Products rarely, if ever, sell well forever. As your product, market, and customers change over time, so should your company’s differentiating and positioning strategy. To better manage a product over it’s lifespan, it’s important for managers and business people to understand the basics of what a product life cycle is.
The Concept of the Product Life Cycle
To say a product has a life cycle is to assert these four things:
- Products have a limited life.
- Product sales pass through distinct stages. Each stage presents different challenges and opportunities to the seller.
- Profits rise and fall at different stages in the product life cycle.
- Products need different business strategies in each stage of their life cycle.
The sales an profitability of most products follow a bell shaped curve over time.
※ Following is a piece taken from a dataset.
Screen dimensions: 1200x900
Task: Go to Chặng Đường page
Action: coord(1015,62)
Most marketers divide this curve into four stages: introduction, growth, maturity, and decline. You can use the Product Life Cycle concept to analyze product categories (liquor), a product form (white liquor), a product (vodka), as well as a brand (Grey Goose).
Life Cycle Stages
- Introduction: A period of slow sales growth as the product is first introduced to the market. During this stage, profits are low or non-existent because of the costs incurred introducing the product.
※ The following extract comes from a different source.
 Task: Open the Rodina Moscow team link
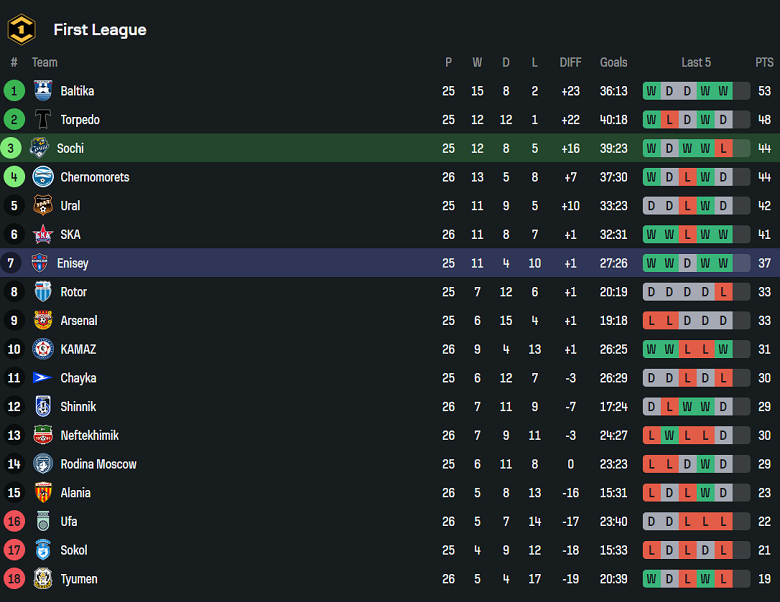click(98, 465)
- Growth: A period of rapid market acceptance and significant profit improvement.
- Maturity: A period when sales growth slows down because the product has been accepted by most potential buyers. Profits stabilize or decrease because of increased competition.
- Decline: The period when sales drift downwards and profits decrease.
The Pattern Is Not Always Bell-Shaped
Keep in mind that not all products follow a bell-shaped life cycle pattern as shown in the diagram above. Researchers have identified over a dozen different Product Life Cycle patterns. For example, a fashion fad becomes popular quickly, peak early, and decline very fast. Fads don’t usually last long because most of them don’t satisfy a strong need.
Product Life Cycle for Tech Products
Technology products are another interesting and important case. The life cycle curve for technology products tends to be compressed, as described in this BBC video:
The product life cycle stages explain the changes in sales and profitability of products over their lifespan. To improve profitability and market positions, product managers need to use appropriate strategies for each life cycle stage.